The extracts are used to guide students in focusing on their responses, remove the need for them to study quotations, and explore issues like specific devices and style and other techniques by authors in presenting the global issue. The extract choice should demonstrate the student's understanding of the importance of the part concerning the general and allow the coverage of smaller and larger choices by writers in shaping their perceptions about the global issue.

The global issue includes these properties:

  • Have a significance on a large scale
  • Should be transactional
  • The impact is felt in local contexts.

Students may explore several inquiry fields to decide on the global issue for focusing on their orals. The topics below are intended to be starting points for the students in generating ideas and generating a specific issue for their individual oral.

Identity, Culture, and Community

Here, students can focus on how the text explores family, race, ethnicity, religion, sexuality, and gender aspects, and how they impact societies and individuals. They can also look into the issues concerning colonialism, migration, and nationalism.

Values, belief, and Education

Students can focus on how the texts explore values and beliefs nurtured in certain societies and how they shape communities, individuals, and education systems. They can explore the various tensions arising from conflicts of values, beliefs, and ethics.

Power, Politics, and Justice

Students can focus on how the text explores aspects of responsibilities and rights, government institutions, and structure. They can also look into power hierarchies, resources, wealth distribution, limits of the law and justice, inequality and equality, peace, and human rights.

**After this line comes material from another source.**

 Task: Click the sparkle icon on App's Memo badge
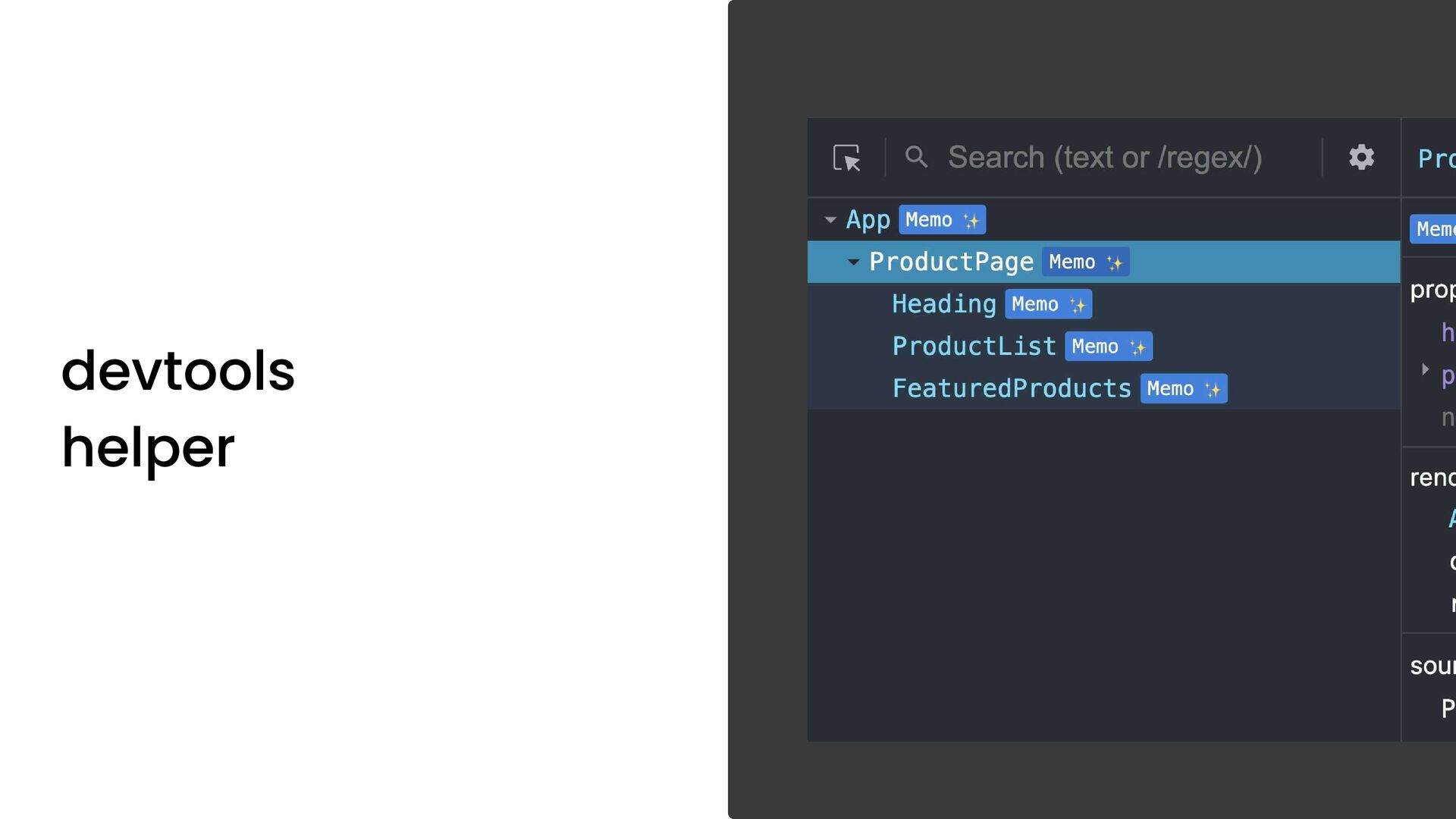971,221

Creativity, art, and imagination

Students can focus on how text explores inspiration, creation, craft, aesthetics, and beauty. They can also look into challenging and shaping perceptions using art and the effects and value in the community and society.

Technology, Science, and Environment

Students can focus on how the text explores relationships between the environment and humans and technological implications for society. The idea of scientific progress and development can also be discussed. In deciding on the oral presentation for the global issue, the students ought to be mindful and not simply select from the fields of inquiry given above, but determine the various issues to discuss that are reasonably explored.

For instance, in community, identity, and culture, gender can be unsuitable for a student's oral presentation. Students interested in such themes might instead explore how gender disparity manifests itself in various contexts. This can be demonstrated in several ways; how varied authorial choices determine the meaning of gender bias, whether gender bias should be negatively or positively viewed, giving the students a chance to assess the writer's choices and their effect on the viewer's understanding (Newell et al. 2017). The oral presentation will be concerned with concepts of global issues related to the texts identified. The students have to ensure that the oral presents a balanced approach, providing approximate attention to both texts. Therefore, students should identify the extracts or texts offering sufficient material in the discussion. The learners' portfolio is not assessed specifically but is relevant for the students in exploring and reflecting upon their works on global issues.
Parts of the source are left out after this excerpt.